そんな訳で、少し遠回りして「カスタム演算子組み込み」のお手本である (旧)MediaPipeの Hair-Segmentationを TflInterpでちょこっと動かしてみることにした。

1.Original Work

Hair-Segmentationは、結局のところ画像処理の Semantic segmentationなので、モデルのアーキテクチャは例によって U-Netの様に encoder/decoderをつなぎ合わせた構造をしている。この手のアーキテクチャを "hourglass segmentation network architecture"と呼ぶそうだ…「砂時計」か、なるほど。

U-Netといえば処理が重く遅いのが有名なのだが、このモデルの体感速度はその汚名を返上できる速さだった。あれこれ工夫されているようだ(詳しくは文献を参照のこと)

Real-time Hair segmentation and recoloring on Mobile GPUs
https://sites.google.com/view/perception-cv4arvr/hair-segmentation
GitHub: MediaPipe Hair Segmentation
https://github.com/google/mediapipe/blob/master/docs/solutions/hair_segmentation.md
GitHub: MediaPipe Models and Model Cards(旧版)
https://github.com/google/mediapipe/blob/master/docs/solutions/models.md#hair_segmentation

2.準備

冒頭で触れた通り、MediaPipeの Hair-Segmentationタスクは Tensorflow liteにカスタム演算子を組み込むお手本と見做すことができる。事実、Hair-Segmentationを動かす為に、

MaxPoolingWithArgmax2D
MaxUnpooling2D
Convolution2DTransposeBias

の３つのカスタム演算子が Tensorflow liteに組み込まれている。おまけに、それぞれの演算子のソースコードが下記に公開されていて、詳しく学ぶことができるのだ。

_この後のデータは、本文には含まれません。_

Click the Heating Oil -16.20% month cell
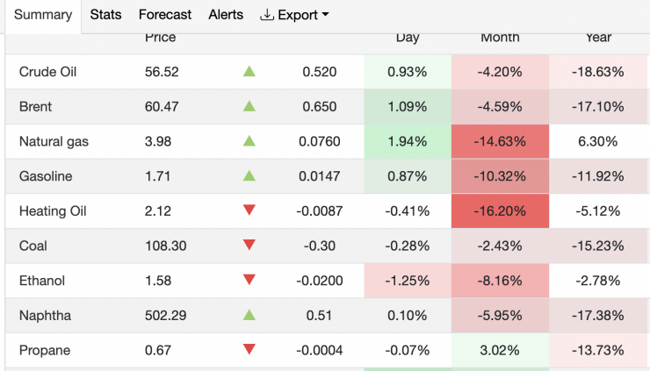This screenshot has width=650, height=371. (500, 211)
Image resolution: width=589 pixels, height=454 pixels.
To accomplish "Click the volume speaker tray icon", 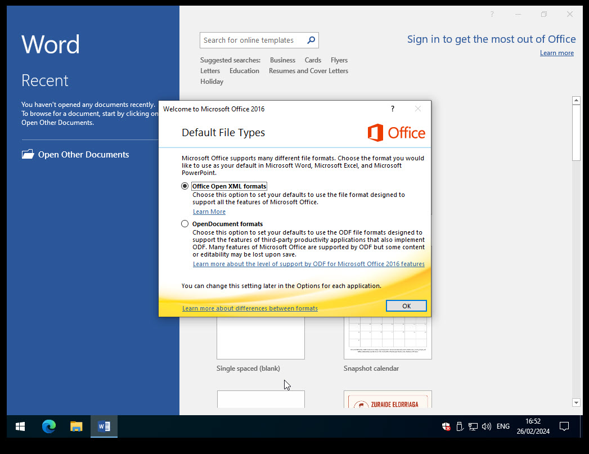I will click(486, 426).
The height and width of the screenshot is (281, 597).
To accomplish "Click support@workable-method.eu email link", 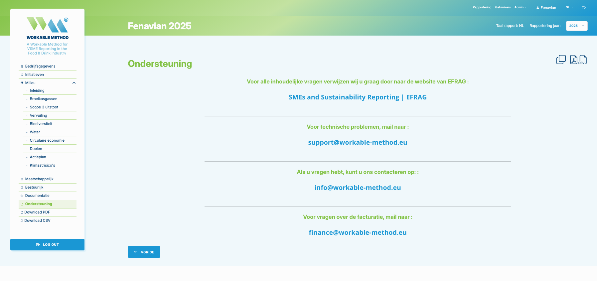I will pos(358,142).

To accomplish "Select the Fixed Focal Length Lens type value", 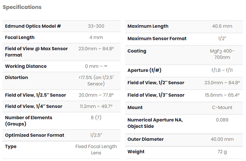I will point(96,150).
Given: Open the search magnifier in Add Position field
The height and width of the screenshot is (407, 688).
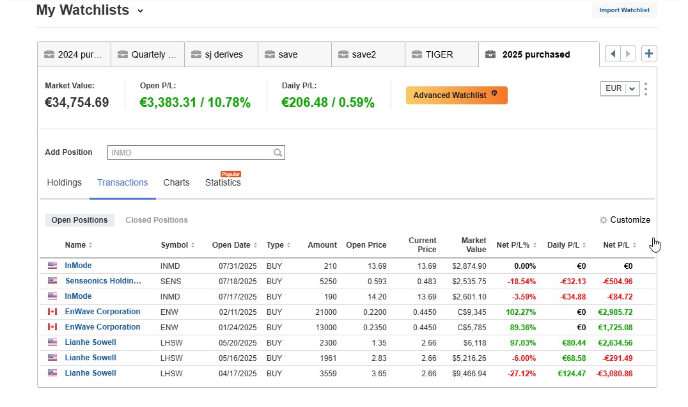Looking at the screenshot, I should pyautogui.click(x=278, y=152).
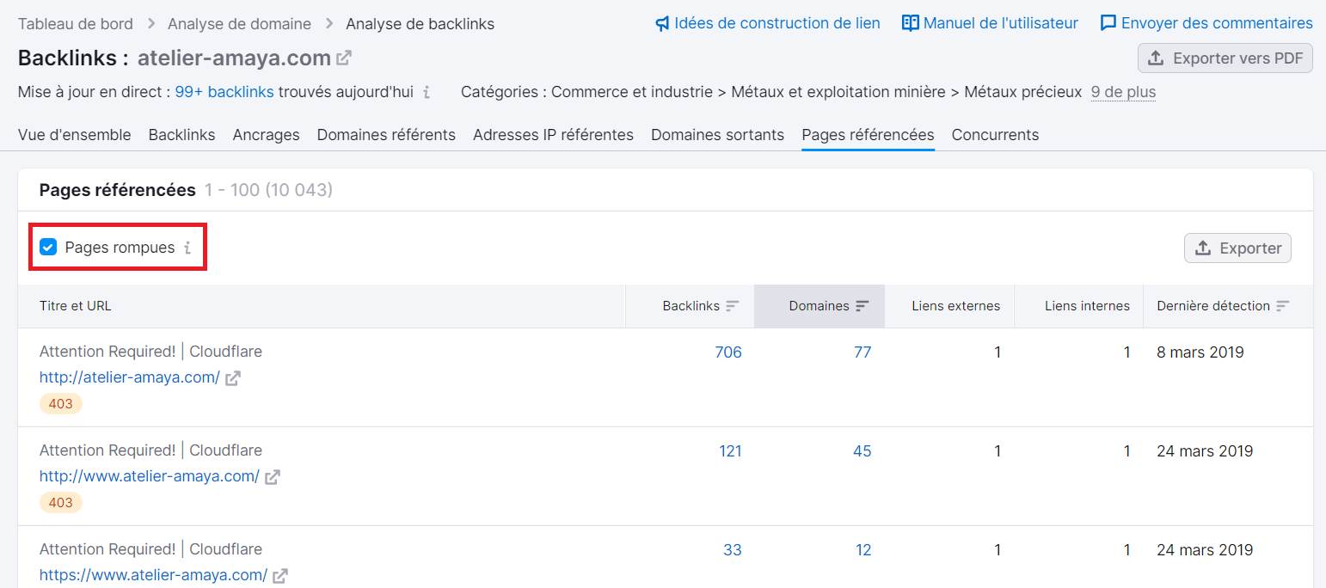Click the external link icon next to http://atelier-amaya.com/
Viewport: 1326px width, 588px height.
pos(231,377)
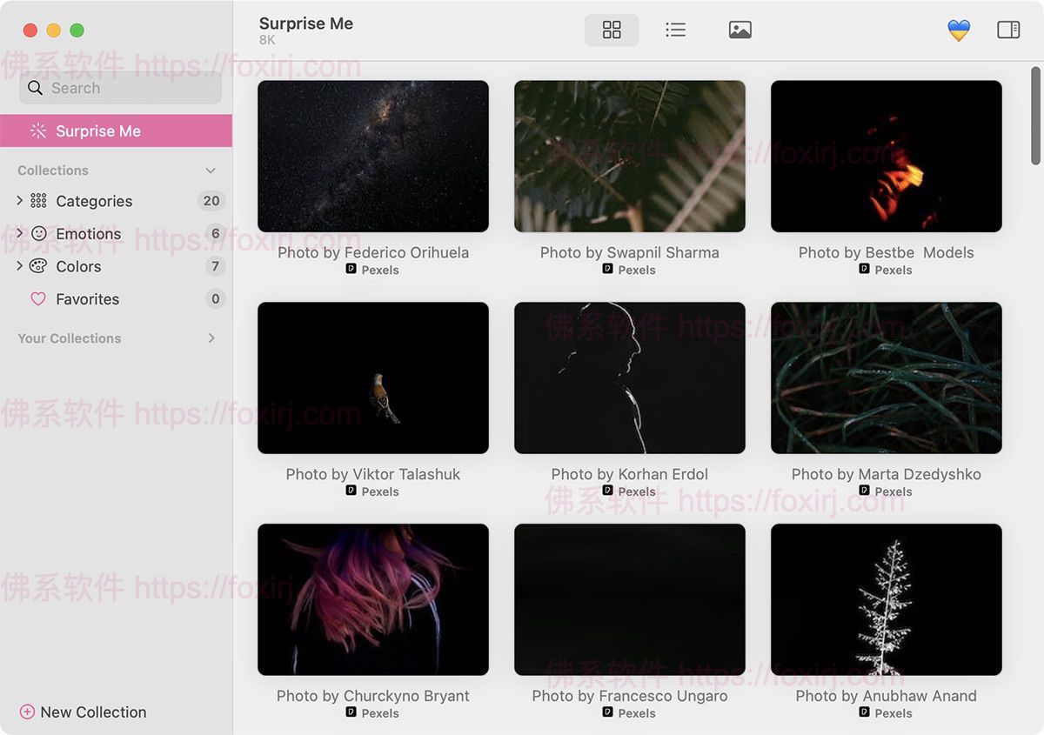Click the Colors palette icon in the sidebar
1044x735 pixels.
38,266
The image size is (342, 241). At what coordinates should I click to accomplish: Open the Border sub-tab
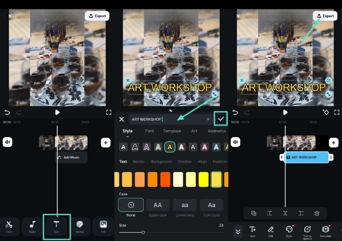pyautogui.click(x=139, y=162)
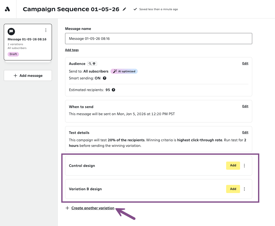Screen dimensions: 275x226
Task: Click the audience search shield icon
Action: [x=92, y=64]
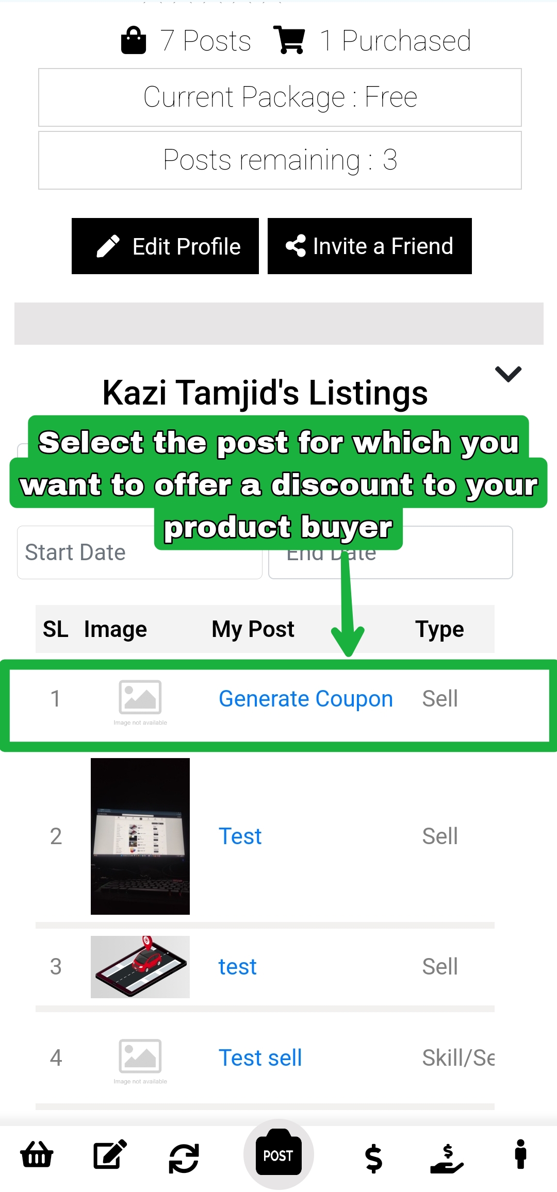Open the 'Test sell' post link
Image resolution: width=557 pixels, height=1192 pixels.
260,1057
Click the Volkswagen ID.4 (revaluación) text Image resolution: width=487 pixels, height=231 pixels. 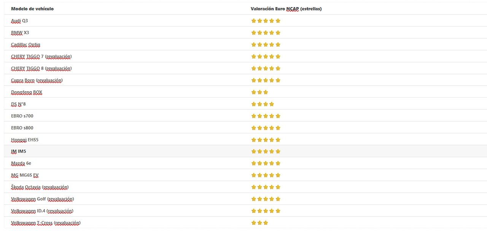(42, 211)
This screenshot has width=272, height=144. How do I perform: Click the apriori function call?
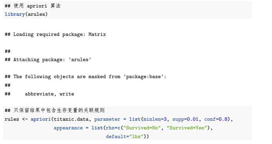[x=41, y=119]
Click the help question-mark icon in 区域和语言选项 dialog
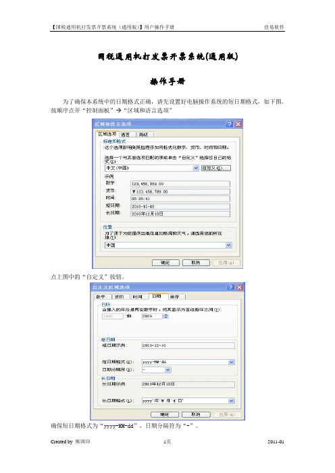 coord(230,124)
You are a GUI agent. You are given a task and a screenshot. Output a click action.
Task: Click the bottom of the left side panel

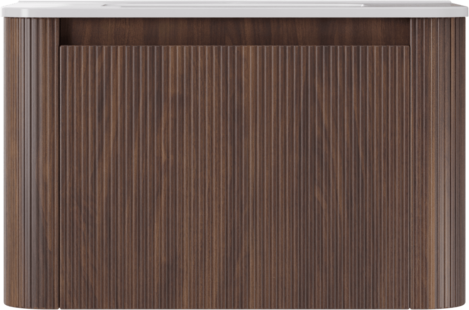click(x=32, y=304)
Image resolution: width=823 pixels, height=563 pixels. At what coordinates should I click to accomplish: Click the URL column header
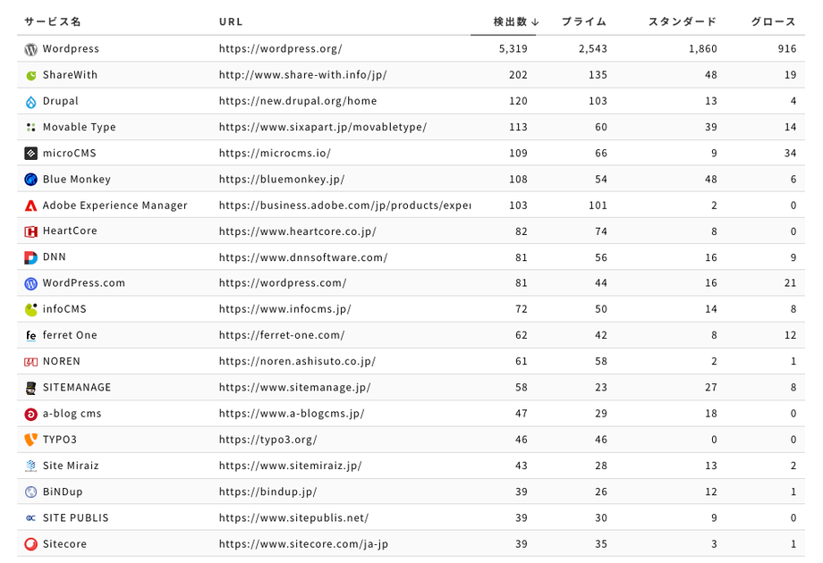(231, 21)
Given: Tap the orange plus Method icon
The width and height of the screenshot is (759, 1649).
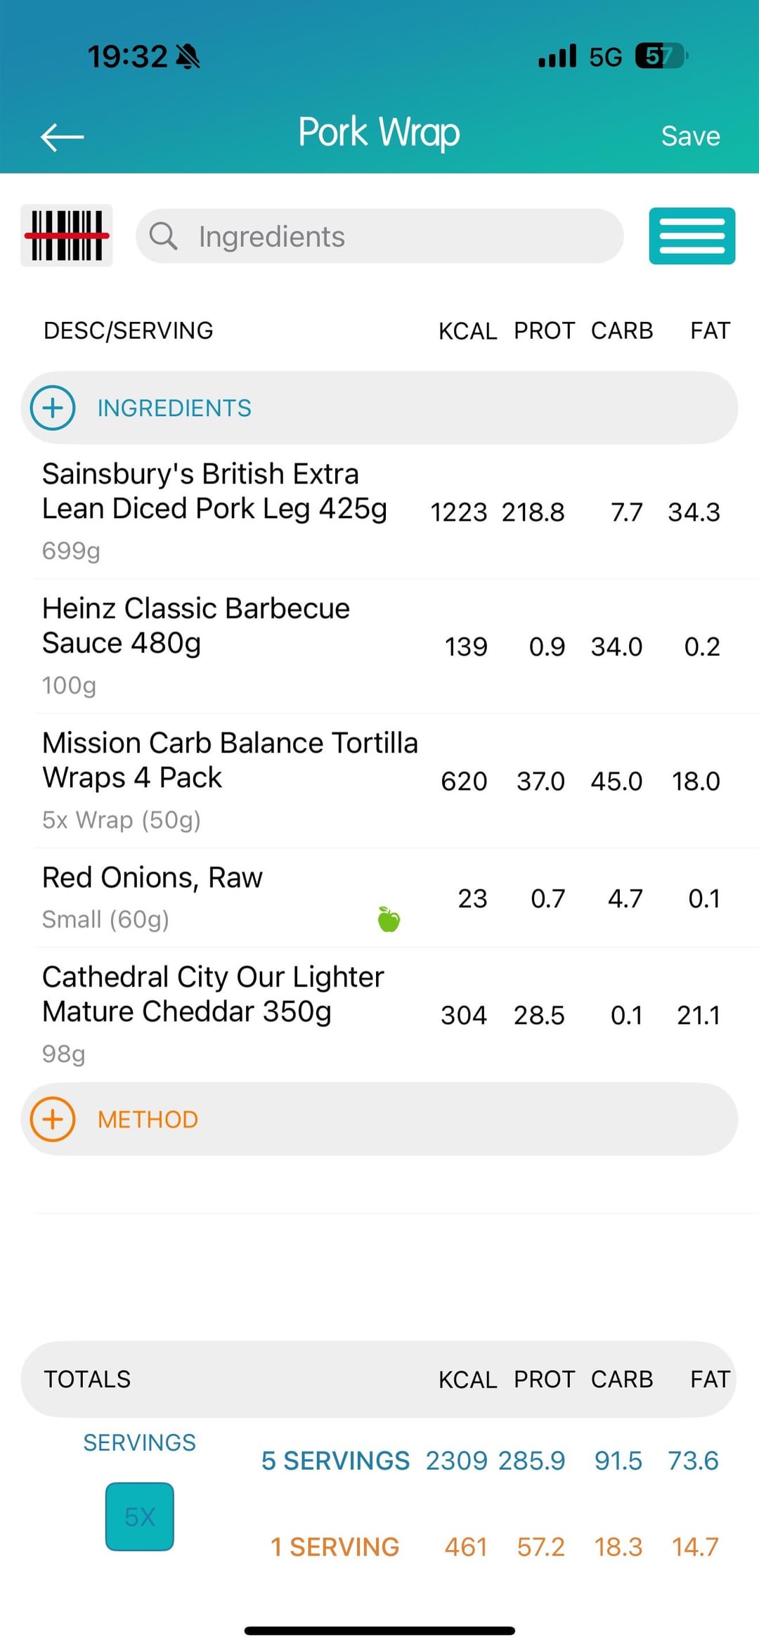Looking at the screenshot, I should pyautogui.click(x=53, y=1119).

カスタム演算子の基本的な組み込み手順は下記で解説されているのだが、とても簡単な例でかつ僅かな情報しか載っていない。いざ自前で tensorを扱う演算子を作成しようとするとハタっと手が止まってしまうことだろう。何を隠そう、一ヶ月ほど前の小生の姿である。そんな訳で、こういう実例のお手本があるととても助かるのである

さてと、この記事はカスタム演算子の設計云々を紹介することが目的ではないので、コピペした上記３つのカスタム演算子を TflInterpにサラッと組み込むコードを載せるに留めておくことにする。

※気が向いたら "ExtractImagePatches"の設計備忘録を書くかもしれない…今はまだ構想設計すらないが

custom_operations.cc

#include "tensorflow/lite/kernels/register.h"

#include "max_pool_argmax.h"
#include "max_unpooling.h"
#include "transpose_conv_bias.h"

// 個々のカスタム演算子を組み込む関数
void add_custom_operations(tflite::ops::builtin::BuiltinOpResolver& resolver)
{
    resolver.AddCustom("MaxPoolingWithArgmax2D", custom_operations::RegisterMaxPoolingWithArgmax2D());
    resolver.AddCustom("MaxUnpooling2D", custom_operations::RegisterMaxUnpooling2D());
    resolver.AddCustom("Convolution2DTransposeBias", custom_operations::RegisterConvolution2DTransposeBias());
}

tfl_interp.cc

// Tensorflow lite インタープリタの初期化
TflInterp::TflInterp(std::string tfl_model, int thread)
{
    // load tensor flow lite model
    mModel = tflite::FlatBufferModel::BuildFromFile(tfl_model.c_str());

    tflite::ops::builtin::BuiltinOpResolver resolver;

    // カスタム演算子の組み込み
    add_custom_operations(resolver);
    //

    tflite::InterpreterBuilder builder(*mModel, resolver);
    :
    :
}

Apr 15, 2023現在、hex.pmに公開している tfl_interp 0.1.10には上記改造を反映している。よって mix.exsの依存リストに {:tfl_interp "~> 0.1.10}"を書き加えてビルドすれば、MediaPipe Hair-Segmentationを遊ぶことができる……のだが、お薦めしない。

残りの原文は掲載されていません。